Sioux City native Fred Grandy — a former Iowa congressman — says he has no plans to run for office again.
Grandy, who is a Republican, served four terms in congress and challenged former Governor Terry Branstad in 1994, coming close to pulling off an upset in the Republican primary that year. Grandy’s now co-host of a radio talk show on a Washington, D.C. radio station and Grandy was the guest on C-SPAN’s “Q-and-A” this weekend.
“Any more public office?” C-SPAN host Brian Lamb asked Grandy near the end of the 61-minute interview.
“I don’t really think so because as much as I enjoyed it, in a way I feel I’m kind of closer to the public now,” Grandy said. “It’s interesting. As I see…congress kind of distance itself from the public it serves, I see to some degree talk radio and infotainment moving in to fill that gap. It seems to me a lot of people call our program and other programs because they cannot get any kind of connection with their elected officials.”
Grandy rated his time as head of Goodwill Industries as the most-positive experience of his professional life because he said it was “the full expression” of what he thought public service was supposed to be.
Grandy said working as a Hollywood actor was a “solid B” on the “satisfaction index.” Grandy portrayed the character “Gopher” on the “Love Boat” for over eight years, but a fiery accident that happened while the show was filming in Turkey proved to be a turning point in Grandy’s life.

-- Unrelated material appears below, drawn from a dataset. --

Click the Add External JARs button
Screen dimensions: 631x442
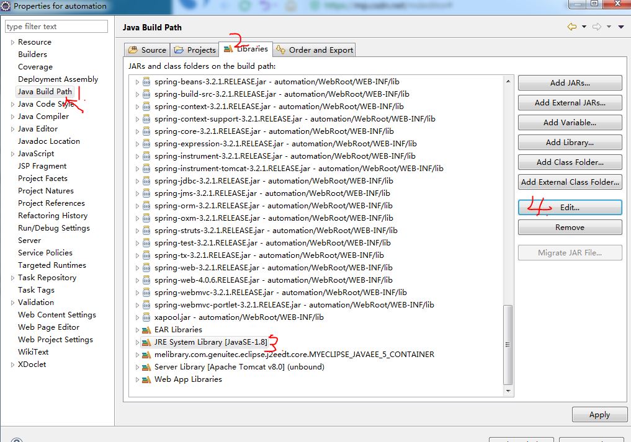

“The car exploded. I mean, the flames shot six feet in the air and I was profoundly burning on my face and hands and it was that kind of flirtation with mortality that got me thinking of what I wanted to do with my life and sent me back to Iowa and put me in a whole different kind of life choice which is just kind of serving myself,” Grandy said. “I don’t have any problem with that. Show business is a great life if you can make a go of it, but it became profoundly less gratifying after that accident and it’s about that time that I started thinking about is there some other use for what I thought my vaunted communications skills were at the time.”
Grandy, who is 61 years old, has worked in morning radio in Washington, D.C. since 2003. Grandy describes himself as an “infotainer” now, and he has a prediction about the future of radio.
“I would say we’re probably five years away from getting rid of what we used to call radio towers because I think we’ll be broadcasting entirely over the internet,” Grandy said on C-SPAN. “If the new technology that will allow you to have the internet in your car becomes fairly common place, as I suspect it will, there’ll be no difference between AM and FM and the big loser here may wind up being satellite radio because that was a technology designed to kind of offer an alternative to the old broadcast modulations and now you’re going to be listening online.”
In 2005, Grandy was among three finalists to become president of the National Association of Broadcasters, but the group offered the job, instead, to the head of the National Beer Wholesalers Association.